Se con De Niro e Joe Pesci, Scorsese aveva già lavorato, non lo aveva mai fatto con Al Pacino. “L’ho conosciuto negli anni Settanta – racconta – me lo presentò Francis Ford Coppola, poi intorno agli Ottanta avremmo dovuto fare un film su Modigliani. Lui ha lavorato con grandi registi ed è stato De Niro a propormelo per il ruolo di Hoffa, loro due si rispettano come attori, e sentivano che stavano facendo qualcosa di speciale e unico. Con De Niro, invece, anche se sono passati ventitré anni dall’ultima volta che abbiamo lavorato insieme, non c’era neanche bisogno di parlare, ho preferito per lui un approccio quasi nudo al personaggio”. Insieme hanno aspettato che qualcuno desse loro i soldi necessari per realizzarlo. Nessuno voleva, poi è arrivata Netflix che gli ha permesso a Scorsese di fare il film che voleva – “con i miei amici” – senza dover ricorrere ad altri attori per impersonare loro da giovani, ma utilizzando la tecnologia CGI (la computer-generated imagery, ossia le ‘immagini generate al computer’, ndr), dandogli anche tutto il tempo di cui aveva bisogno per girare.
Il regista, ne approfitta per tornare sulla polemica nei confronti dei film tratti dai fumetti nata di qualche tempo fa: “Un regista non hai mai totalmente il controllo sul modo in cui verrà visto il suo film, se in tv o su un iPad.
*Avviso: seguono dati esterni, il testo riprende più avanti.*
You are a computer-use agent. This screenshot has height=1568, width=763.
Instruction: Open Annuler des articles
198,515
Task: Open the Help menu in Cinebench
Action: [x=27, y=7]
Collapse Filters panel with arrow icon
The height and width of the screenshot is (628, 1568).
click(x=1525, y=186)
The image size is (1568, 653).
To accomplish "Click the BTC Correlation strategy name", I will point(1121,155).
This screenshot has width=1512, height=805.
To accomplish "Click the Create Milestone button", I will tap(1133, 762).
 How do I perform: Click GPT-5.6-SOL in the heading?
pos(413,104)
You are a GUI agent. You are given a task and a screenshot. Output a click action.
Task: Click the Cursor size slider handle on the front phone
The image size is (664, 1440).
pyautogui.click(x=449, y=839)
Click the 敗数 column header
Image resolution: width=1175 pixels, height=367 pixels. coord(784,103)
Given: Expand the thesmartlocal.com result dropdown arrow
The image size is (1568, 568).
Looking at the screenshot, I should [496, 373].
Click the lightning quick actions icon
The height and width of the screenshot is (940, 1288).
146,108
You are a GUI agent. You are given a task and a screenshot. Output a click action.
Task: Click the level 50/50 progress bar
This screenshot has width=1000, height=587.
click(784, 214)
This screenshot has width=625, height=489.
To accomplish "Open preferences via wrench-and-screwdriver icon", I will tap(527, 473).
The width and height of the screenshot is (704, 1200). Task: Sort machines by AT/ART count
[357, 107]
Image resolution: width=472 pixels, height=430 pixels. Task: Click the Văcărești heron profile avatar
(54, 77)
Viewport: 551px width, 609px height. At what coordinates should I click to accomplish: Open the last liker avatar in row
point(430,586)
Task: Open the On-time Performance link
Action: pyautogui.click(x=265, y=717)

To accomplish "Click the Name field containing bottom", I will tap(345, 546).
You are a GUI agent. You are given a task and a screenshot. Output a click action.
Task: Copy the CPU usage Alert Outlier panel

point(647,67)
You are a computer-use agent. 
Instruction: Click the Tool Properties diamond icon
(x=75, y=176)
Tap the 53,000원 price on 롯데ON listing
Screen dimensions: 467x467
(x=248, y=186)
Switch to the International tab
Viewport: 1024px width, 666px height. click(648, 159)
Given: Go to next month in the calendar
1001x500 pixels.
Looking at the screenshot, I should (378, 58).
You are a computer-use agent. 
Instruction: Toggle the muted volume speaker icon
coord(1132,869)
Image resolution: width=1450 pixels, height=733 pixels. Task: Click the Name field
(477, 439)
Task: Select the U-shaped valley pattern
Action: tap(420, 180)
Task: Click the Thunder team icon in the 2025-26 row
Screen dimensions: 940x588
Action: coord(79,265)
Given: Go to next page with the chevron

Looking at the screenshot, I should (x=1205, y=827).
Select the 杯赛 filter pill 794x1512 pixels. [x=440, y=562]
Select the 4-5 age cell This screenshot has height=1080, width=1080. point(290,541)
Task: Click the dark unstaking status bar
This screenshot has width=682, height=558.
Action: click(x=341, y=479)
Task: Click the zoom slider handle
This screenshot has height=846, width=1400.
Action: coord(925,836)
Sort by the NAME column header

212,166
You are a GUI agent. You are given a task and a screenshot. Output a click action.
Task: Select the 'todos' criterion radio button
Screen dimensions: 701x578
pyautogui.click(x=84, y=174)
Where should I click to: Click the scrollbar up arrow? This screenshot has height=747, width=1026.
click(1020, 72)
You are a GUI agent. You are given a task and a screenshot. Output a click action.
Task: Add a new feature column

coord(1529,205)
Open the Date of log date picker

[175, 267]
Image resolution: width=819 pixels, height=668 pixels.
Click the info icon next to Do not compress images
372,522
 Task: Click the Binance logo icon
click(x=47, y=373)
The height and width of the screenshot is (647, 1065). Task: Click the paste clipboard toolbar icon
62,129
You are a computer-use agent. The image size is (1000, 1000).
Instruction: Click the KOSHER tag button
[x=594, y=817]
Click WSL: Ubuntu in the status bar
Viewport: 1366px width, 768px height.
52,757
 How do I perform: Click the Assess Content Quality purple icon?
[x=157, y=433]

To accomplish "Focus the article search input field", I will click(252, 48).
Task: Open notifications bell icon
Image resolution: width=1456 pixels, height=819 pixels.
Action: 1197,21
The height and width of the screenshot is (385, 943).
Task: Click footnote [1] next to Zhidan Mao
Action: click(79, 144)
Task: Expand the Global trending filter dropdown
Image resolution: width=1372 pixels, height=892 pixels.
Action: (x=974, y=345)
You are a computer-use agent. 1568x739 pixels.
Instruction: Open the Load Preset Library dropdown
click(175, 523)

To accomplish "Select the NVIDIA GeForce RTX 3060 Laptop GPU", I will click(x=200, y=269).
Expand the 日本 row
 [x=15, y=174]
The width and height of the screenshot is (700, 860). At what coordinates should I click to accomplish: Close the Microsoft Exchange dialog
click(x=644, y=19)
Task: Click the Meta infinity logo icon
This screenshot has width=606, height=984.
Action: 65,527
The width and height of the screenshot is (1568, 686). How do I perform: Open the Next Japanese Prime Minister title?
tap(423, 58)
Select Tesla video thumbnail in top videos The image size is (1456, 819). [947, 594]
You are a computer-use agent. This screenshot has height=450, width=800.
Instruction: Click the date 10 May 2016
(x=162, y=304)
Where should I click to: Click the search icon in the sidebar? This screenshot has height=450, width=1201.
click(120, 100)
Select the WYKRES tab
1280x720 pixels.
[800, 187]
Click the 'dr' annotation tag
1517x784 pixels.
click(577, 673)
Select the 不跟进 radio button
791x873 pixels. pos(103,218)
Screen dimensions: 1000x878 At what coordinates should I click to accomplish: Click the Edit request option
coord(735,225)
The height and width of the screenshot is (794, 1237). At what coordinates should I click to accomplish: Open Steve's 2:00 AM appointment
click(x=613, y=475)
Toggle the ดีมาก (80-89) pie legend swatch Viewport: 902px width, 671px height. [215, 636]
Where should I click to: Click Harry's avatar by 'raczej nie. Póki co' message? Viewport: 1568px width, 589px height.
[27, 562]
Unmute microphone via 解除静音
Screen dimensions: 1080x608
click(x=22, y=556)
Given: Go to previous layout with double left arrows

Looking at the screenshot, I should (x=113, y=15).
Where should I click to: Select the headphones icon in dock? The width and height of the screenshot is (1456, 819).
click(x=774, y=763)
Quello che è nuovo sono le infinite possibilità del cinema: la realtà virtuale, l’ologramma e altro…non bisogna essere rigidi su questo, anche se sono convinto che la soluzione migliore sia sempre la sala cinematografica come sono anche consapevole che il film prima deve essere fatto. La chiave di tutto secondo me è che i cinema continuino a sostenere i film di narrazione, mentre oggi le sale si stanno trasformando in parchi di divertimento. I film dai fumetti vanno benissimo ma non credo che i nostri giovani debbano pensare che questo sia il vero cinema cinema.”